_TASK REQUIREMENTS_. All of the entries need to be printed again exactly; pictures are the only thing to omit.

- Opening Delimiter -

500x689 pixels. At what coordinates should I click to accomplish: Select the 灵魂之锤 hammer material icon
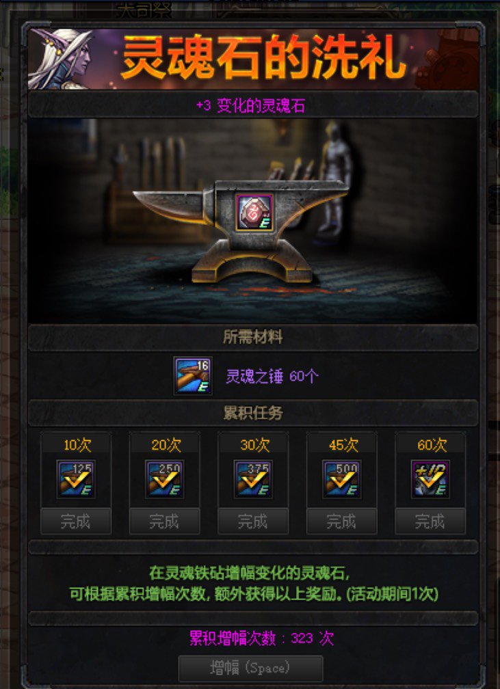[193, 376]
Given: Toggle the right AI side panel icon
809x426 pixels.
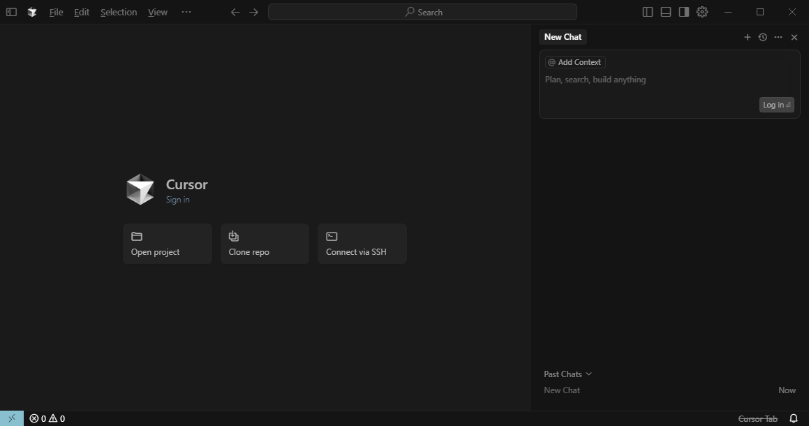Looking at the screenshot, I should (x=684, y=12).
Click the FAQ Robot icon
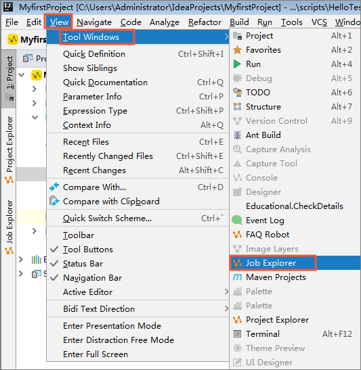 pyautogui.click(x=237, y=235)
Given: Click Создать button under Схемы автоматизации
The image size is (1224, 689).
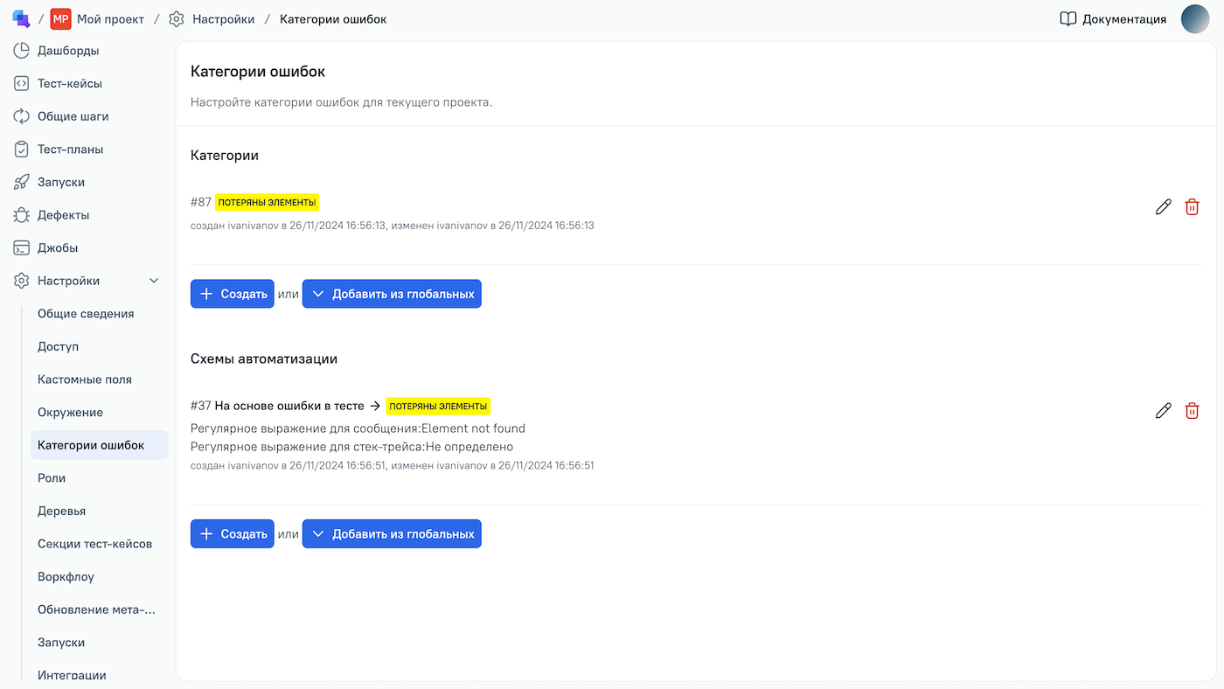Looking at the screenshot, I should point(233,534).
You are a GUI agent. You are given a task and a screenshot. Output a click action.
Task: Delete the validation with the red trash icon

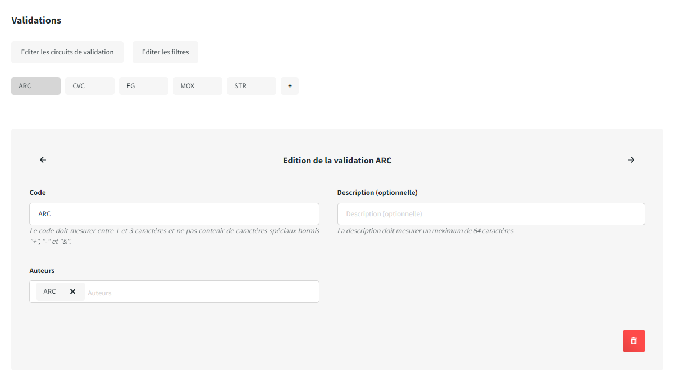(x=633, y=341)
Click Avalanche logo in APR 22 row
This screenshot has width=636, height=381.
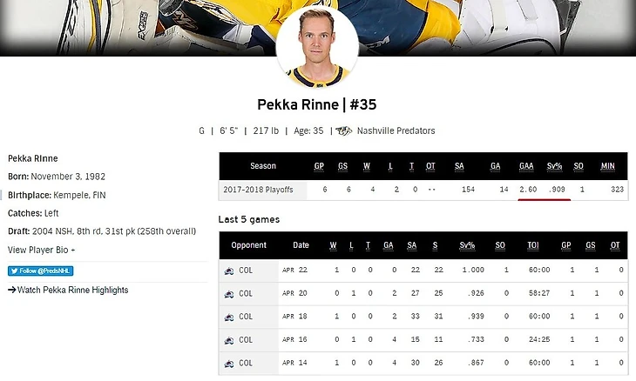229,271
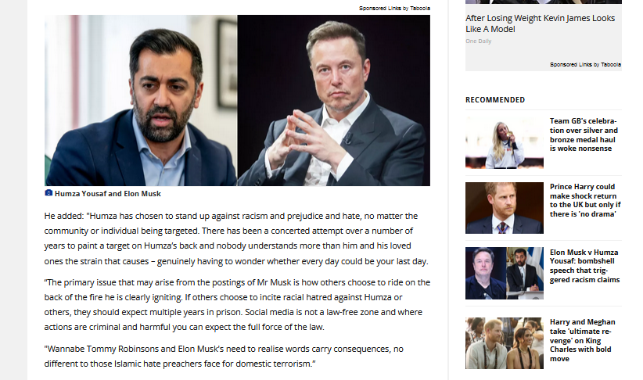Screen dimensions: 643x380
Task: Click the 'Wannabe Tommy Robinsons' quote paragraph
Action: click(x=224, y=357)
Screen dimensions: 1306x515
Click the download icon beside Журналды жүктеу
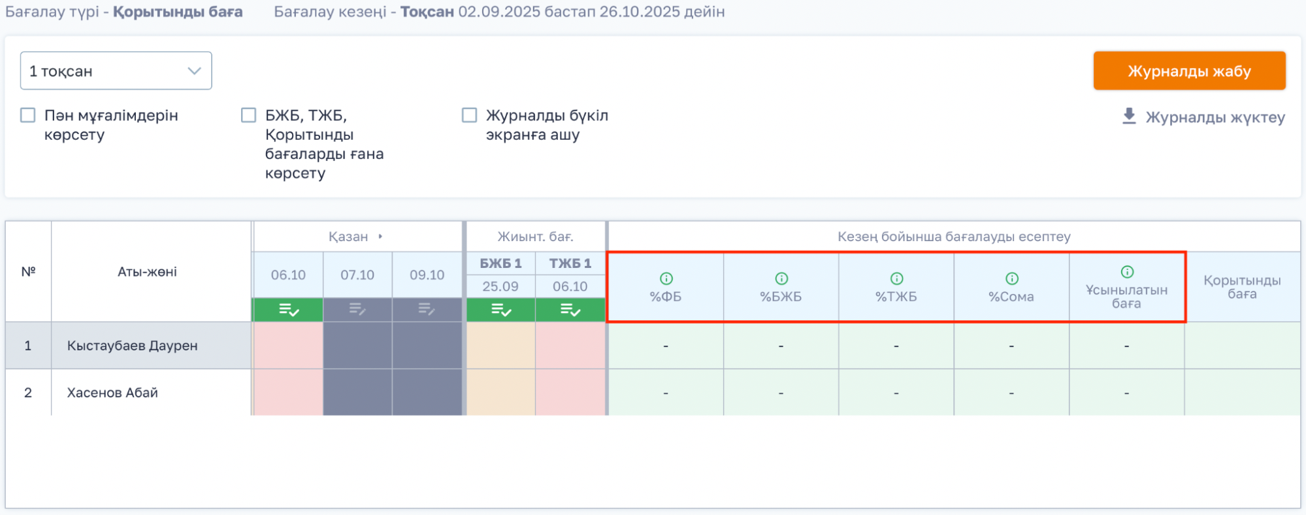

- Closing Delimiter -

_REPLY TO THE EXERCISE_.
500x689 pixels. At what coordinates should I click to accomplish: Select the 灵魂之锤 hammer material icon
[193, 376]
Given: Toggle the right AI side panel icon
809x426 pixels.
Looking at the screenshot, I should (x=684, y=12).
Click the FAQ Robot icon
 pyautogui.click(x=237, y=235)
Given: Click Создать button under Схемы автоматизации
The image size is (1224, 689).
Looking at the screenshot, I should point(233,534).
You are a GUI agent. You are given a task and a screenshot. Output a click action.
Task: Delete the validation with the red trash icon

(x=633, y=341)
Click Avalanche logo in APR 22 row
This screenshot has width=636, height=381.
229,271
Screen dimensions: 643x380
Task: Click the 'Wannabe Tommy Robinsons' quote paragraph
Action: click(x=224, y=357)
Screen dimensions: 1306x515
Click the download icon beside Журналды жүктеу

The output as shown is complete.